**Task requirements**: Please pick out every line in the items below that contains the word "What" and copy each of those lines in full. Case counts.

**Records shown**:
========
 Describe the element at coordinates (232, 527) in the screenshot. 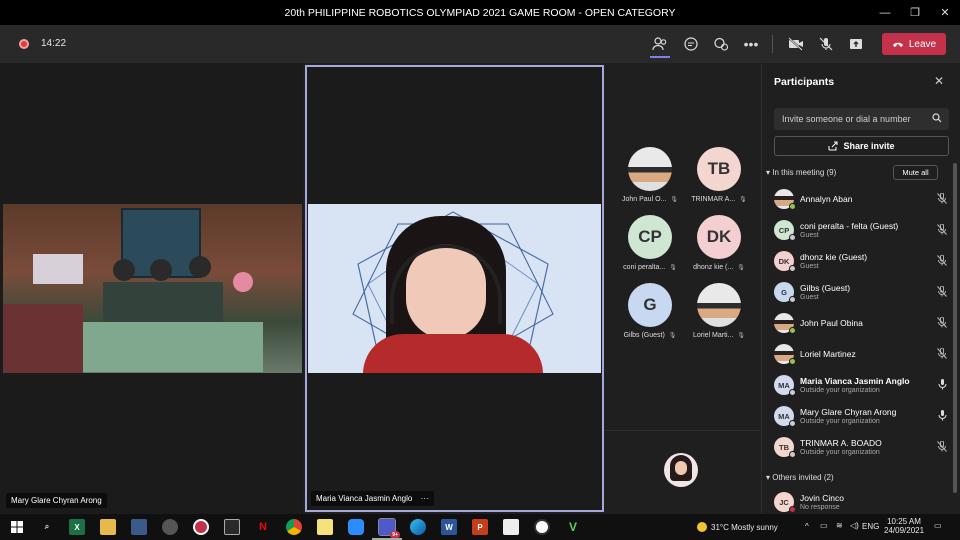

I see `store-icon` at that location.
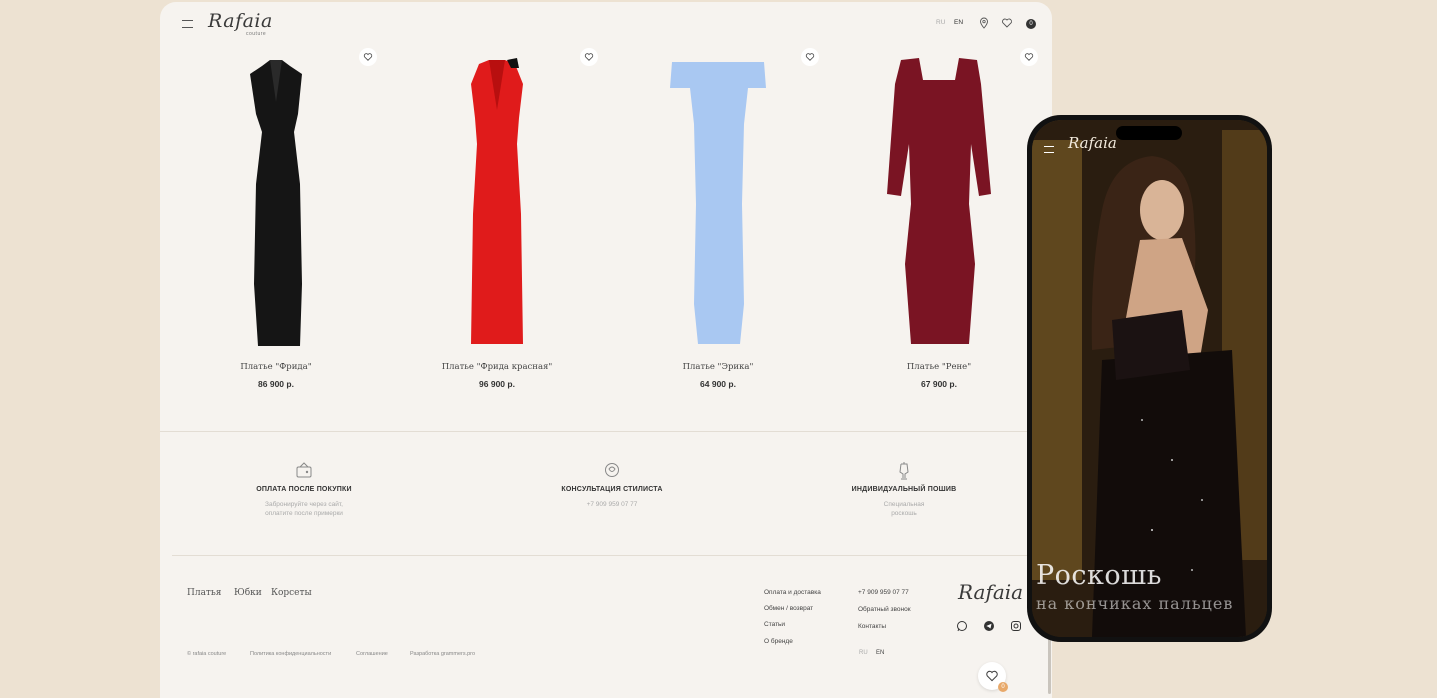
========
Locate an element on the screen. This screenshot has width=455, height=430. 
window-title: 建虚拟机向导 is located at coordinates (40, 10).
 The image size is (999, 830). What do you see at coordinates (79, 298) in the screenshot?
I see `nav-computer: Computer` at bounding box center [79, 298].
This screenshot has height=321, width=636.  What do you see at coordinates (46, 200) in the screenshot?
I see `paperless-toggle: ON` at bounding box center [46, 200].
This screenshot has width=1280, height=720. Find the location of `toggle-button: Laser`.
========
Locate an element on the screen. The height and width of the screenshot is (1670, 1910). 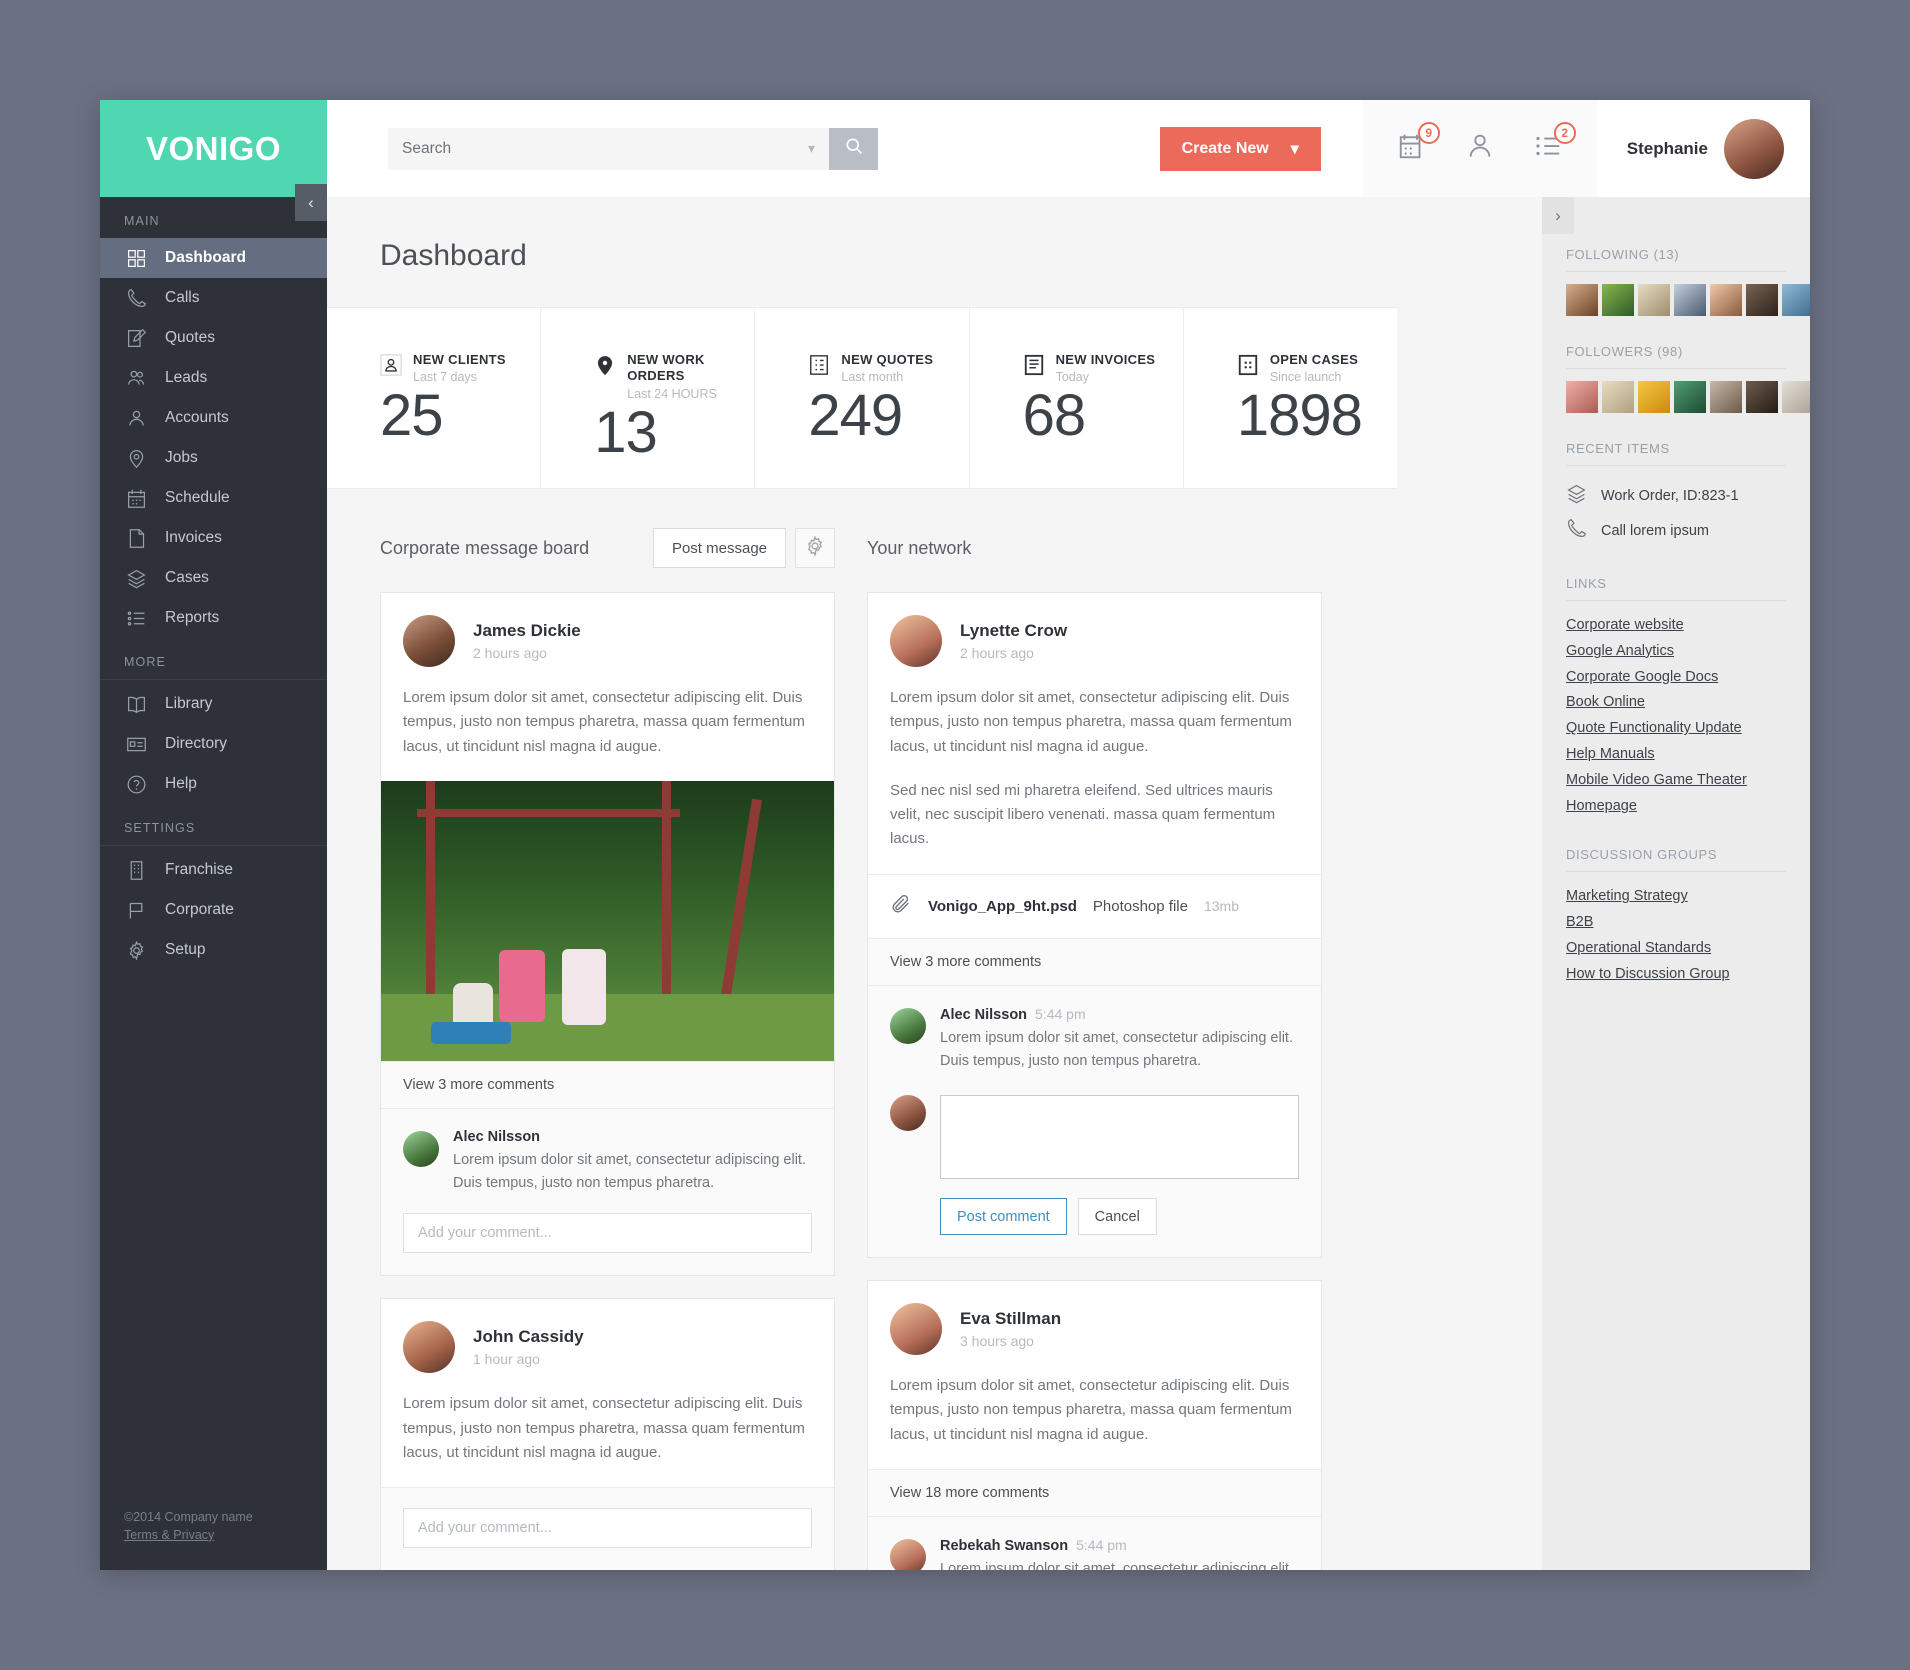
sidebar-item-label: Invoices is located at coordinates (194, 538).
========
**Written answer**:
 The image size is (999, 830). What do you see at coordinates (79, 298) in the screenshot?
This screenshot has height=321, width=636.  What do you see at coordinates (46, 200) in the screenshot?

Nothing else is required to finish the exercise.